> _Exercise directions_
Whenever a line in the data holds the string "computer", copy that line.

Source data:
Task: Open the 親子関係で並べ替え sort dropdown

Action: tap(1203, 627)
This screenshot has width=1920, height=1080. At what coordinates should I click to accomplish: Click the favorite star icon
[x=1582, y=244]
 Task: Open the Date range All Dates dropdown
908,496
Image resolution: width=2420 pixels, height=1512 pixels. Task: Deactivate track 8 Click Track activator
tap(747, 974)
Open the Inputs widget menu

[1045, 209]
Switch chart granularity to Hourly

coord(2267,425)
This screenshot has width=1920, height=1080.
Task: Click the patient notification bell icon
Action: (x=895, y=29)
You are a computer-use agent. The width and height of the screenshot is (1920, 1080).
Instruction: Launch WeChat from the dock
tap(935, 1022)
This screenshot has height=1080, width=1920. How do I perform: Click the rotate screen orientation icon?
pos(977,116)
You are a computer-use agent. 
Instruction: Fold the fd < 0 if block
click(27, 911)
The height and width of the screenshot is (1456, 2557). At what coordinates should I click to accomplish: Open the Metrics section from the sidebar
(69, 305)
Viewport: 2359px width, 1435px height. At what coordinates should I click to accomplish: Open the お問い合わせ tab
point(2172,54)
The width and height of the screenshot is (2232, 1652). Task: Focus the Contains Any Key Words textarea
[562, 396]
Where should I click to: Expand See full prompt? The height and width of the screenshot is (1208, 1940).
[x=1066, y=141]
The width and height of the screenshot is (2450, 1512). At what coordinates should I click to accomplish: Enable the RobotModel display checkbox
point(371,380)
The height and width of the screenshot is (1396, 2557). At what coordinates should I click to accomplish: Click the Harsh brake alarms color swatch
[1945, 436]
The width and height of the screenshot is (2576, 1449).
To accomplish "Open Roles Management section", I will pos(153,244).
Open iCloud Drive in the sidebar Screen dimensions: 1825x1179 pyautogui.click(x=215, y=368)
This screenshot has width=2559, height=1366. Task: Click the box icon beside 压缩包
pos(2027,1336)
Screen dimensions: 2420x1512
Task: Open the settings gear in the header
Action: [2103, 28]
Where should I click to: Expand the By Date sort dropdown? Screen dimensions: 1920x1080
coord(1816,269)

> _Result for this task_
You are a computer-use agent. The width and height of the screenshot is (1920, 1080).
You are a computer-use agent. 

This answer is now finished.